*WHAT IS NEEDED*. Switch each "computer-use agent" in the records below to "GUI automation agent" and reproduce every line, leaving everything else unchanged.

*PROVIDED ENTRIES*.
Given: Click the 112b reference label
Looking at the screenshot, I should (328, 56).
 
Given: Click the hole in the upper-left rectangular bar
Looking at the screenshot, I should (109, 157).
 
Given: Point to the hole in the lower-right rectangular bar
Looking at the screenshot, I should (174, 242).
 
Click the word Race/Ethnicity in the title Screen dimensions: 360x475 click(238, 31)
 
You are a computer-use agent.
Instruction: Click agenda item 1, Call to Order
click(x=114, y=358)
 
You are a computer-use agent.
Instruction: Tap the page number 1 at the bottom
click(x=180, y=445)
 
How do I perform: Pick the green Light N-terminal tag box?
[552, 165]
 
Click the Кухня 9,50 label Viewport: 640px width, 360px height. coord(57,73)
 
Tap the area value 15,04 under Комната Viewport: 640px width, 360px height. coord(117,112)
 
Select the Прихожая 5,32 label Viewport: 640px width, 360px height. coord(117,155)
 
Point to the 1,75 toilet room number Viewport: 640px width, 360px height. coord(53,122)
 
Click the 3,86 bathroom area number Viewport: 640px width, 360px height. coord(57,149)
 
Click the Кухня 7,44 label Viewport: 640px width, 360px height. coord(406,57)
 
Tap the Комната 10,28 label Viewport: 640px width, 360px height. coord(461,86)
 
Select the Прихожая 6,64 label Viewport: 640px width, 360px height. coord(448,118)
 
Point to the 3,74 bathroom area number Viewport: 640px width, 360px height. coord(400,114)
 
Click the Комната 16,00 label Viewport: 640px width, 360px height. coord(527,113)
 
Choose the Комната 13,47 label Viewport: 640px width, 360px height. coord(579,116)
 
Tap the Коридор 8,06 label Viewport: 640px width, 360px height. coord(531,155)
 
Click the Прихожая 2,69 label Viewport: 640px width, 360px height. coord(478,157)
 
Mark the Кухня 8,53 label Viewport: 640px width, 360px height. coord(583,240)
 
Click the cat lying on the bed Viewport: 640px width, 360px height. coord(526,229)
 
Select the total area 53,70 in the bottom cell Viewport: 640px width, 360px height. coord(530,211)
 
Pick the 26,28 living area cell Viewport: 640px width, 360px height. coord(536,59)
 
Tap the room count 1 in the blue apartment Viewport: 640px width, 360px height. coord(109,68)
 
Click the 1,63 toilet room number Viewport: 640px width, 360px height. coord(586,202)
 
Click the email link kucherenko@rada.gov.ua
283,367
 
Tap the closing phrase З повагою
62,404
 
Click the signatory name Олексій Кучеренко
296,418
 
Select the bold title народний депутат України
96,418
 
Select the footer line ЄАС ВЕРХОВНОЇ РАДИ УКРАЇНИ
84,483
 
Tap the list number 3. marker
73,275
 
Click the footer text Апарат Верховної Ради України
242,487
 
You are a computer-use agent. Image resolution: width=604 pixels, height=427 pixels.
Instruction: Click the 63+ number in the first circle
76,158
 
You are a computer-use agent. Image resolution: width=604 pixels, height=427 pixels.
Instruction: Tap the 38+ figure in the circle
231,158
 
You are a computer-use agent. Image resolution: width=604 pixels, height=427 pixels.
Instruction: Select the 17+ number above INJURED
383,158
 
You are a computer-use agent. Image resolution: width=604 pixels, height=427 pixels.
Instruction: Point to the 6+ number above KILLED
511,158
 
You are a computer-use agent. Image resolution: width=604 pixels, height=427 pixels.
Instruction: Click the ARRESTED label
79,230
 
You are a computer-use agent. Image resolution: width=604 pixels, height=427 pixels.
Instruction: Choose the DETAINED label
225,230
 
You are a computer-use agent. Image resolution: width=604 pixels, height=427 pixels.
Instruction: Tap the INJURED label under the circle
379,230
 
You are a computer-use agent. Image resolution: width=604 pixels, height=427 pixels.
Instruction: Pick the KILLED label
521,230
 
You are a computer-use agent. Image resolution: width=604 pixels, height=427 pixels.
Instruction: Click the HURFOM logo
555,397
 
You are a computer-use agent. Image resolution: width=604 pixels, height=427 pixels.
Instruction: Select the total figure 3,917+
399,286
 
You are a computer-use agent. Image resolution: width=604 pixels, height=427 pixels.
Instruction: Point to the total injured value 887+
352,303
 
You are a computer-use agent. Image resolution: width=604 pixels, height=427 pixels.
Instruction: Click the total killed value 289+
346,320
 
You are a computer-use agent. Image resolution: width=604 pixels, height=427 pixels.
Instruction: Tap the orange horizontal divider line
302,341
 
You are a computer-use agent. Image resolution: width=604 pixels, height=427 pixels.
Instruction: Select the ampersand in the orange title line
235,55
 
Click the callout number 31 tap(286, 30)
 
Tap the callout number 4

*WRITTEN ANSWER*.
Given: Click the 112b reference label
Looking at the screenshot, I should (328, 56).
 
Given: Click the hole in the upper-left rectangular bar
Looking at the screenshot, I should (109, 157).
 
Given: Point to the hole in the lower-right rectangular bar
Looking at the screenshot, I should (174, 242).
 
Click the word Race/Ethnicity in the title Screen dimensions: 360x475 click(238, 31)
 
You are a GUI automation agent.
Instruction: Click agenda item 1, Call to Order
click(x=114, y=358)
 
You are a GUI automation agent.
Instruction: Tap the page number 1 at the bottom
click(x=180, y=445)
 
How do I perform: Pick the green Light N-terminal tag box?
[552, 165]
 
Click the Кухня 9,50 label Viewport: 640px width, 360px height. coord(57,73)
 
Tap the area value 15,04 under Комната Viewport: 640px width, 360px height. coord(117,112)
 
Select the Прихожая 5,32 label Viewport: 640px width, 360px height. coord(117,155)
 
Point to the 1,75 toilet room number Viewport: 640px width, 360px height. coord(53,122)
 
Click the 3,86 bathroom area number Viewport: 640px width, 360px height. coord(57,149)
 
Click the Кухня 7,44 label Viewport: 640px width, 360px height. coord(406,57)
 
Tap the Комната 10,28 label Viewport: 640px width, 360px height. coord(461,86)
 
Select the Прихожая 6,64 label Viewport: 640px width, 360px height. coord(448,118)
 
Point to the 3,74 bathroom area number Viewport: 640px width, 360px height. coord(400,114)
 
Click the Комната 16,00 label Viewport: 640px width, 360px height. coord(527,113)
 
Choose the Комната 13,47 label Viewport: 640px width, 360px height. coord(579,116)
 
Tap the Коридор 8,06 label Viewport: 640px width, 360px height. coord(531,155)
 
Click the Прихожая 2,69 label Viewport: 640px width, 360px height. coord(478,157)
 
Mark the Кухня 8,53 label Viewport: 640px width, 360px height. coord(583,240)
 
Click the cat lying on the bed Viewport: 640px width, 360px height. coord(526,229)
 
Select the total area 53,70 in the bottom cell Viewport: 640px width, 360px height. coord(530,211)
 
Pick the 26,28 living area cell Viewport: 640px width, 360px height. coord(536,59)
 
Tap the room count 1 in the blue apartment Viewport: 640px width, 360px height. coord(109,68)
 
Click the 1,63 toilet room number Viewport: 640px width, 360px height. coord(586,202)
 
Click the email link kucherenko@rada.gov.ua
283,367
 
Tap the closing phrase З повагою
62,404
 
Click the signatory name Олексій Кучеренко
296,418
 
Select the bold title народний депутат України
96,418
 
Select the footer line ЄАС ВЕРХОВНОЇ РАДИ УКРАЇНИ
84,483
 
Tap the list number 3. marker
73,275
 
Click the footer text Апарат Верховної Ради України
242,487
 
You are a GUI automation agent. Image resolution: width=604 pixels, height=427 pixels.
Instruction: Click the 63+ number in the first circle
76,158
 
You are a GUI automation agent. Image resolution: width=604 pixels, height=427 pixels.
Instruction: Tap the 38+ figure in the circle
231,158
 
You are a GUI automation agent. Image resolution: width=604 pixels, height=427 pixels.
Instruction: Select the 17+ number above INJURED
383,158
 
You are a GUI automation agent. Image resolution: width=604 pixels, height=427 pixels.
Instruction: Point to the 6+ number above KILLED
511,158
 
You are a GUI automation agent. Image resolution: width=604 pixels, height=427 pixels.
Instruction: Click the ARRESTED label
79,230
 
You are a GUI automation agent. Image resolution: width=604 pixels, height=427 pixels.
Instruction: Choose the DETAINED label
225,230
 
You are a GUI automation agent. Image resolution: width=604 pixels, height=427 pixels.
Instruction: Tap the INJURED label under the circle
379,230
 
You are a GUI automation agent. Image resolution: width=604 pixels, height=427 pixels.
Instruction: Pick the KILLED label
521,230
 
You are a GUI automation agent. Image resolution: width=604 pixels, height=427 pixels.
Instruction: Click the HURFOM logo
555,397
 
You are a GUI automation agent. Image resolution: width=604 pixels, height=427 pixels.
Instruction: Select the total figure 3,917+
399,286
 
You are a GUI automation agent. Image resolution: width=604 pixels, height=427 pixels.
Instruction: Point to the total injured value 887+
352,303
 
You are a GUI automation agent. Image resolution: width=604 pixels, height=427 pixels.
Instruction: Click the total killed value 289+
346,320
 
You are a GUI automation agent. Image resolution: width=604 pixels, height=427 pixels.
Instruction: Tap the orange horizontal divider line
302,341
 
You are a GUI automation agent. Image resolution: width=604 pixels, height=427 pixels.
Instruction: Select the ampersand in the orange title line
235,55
 
Click the callout number 31 tap(286, 30)
 
Tap the callout number 4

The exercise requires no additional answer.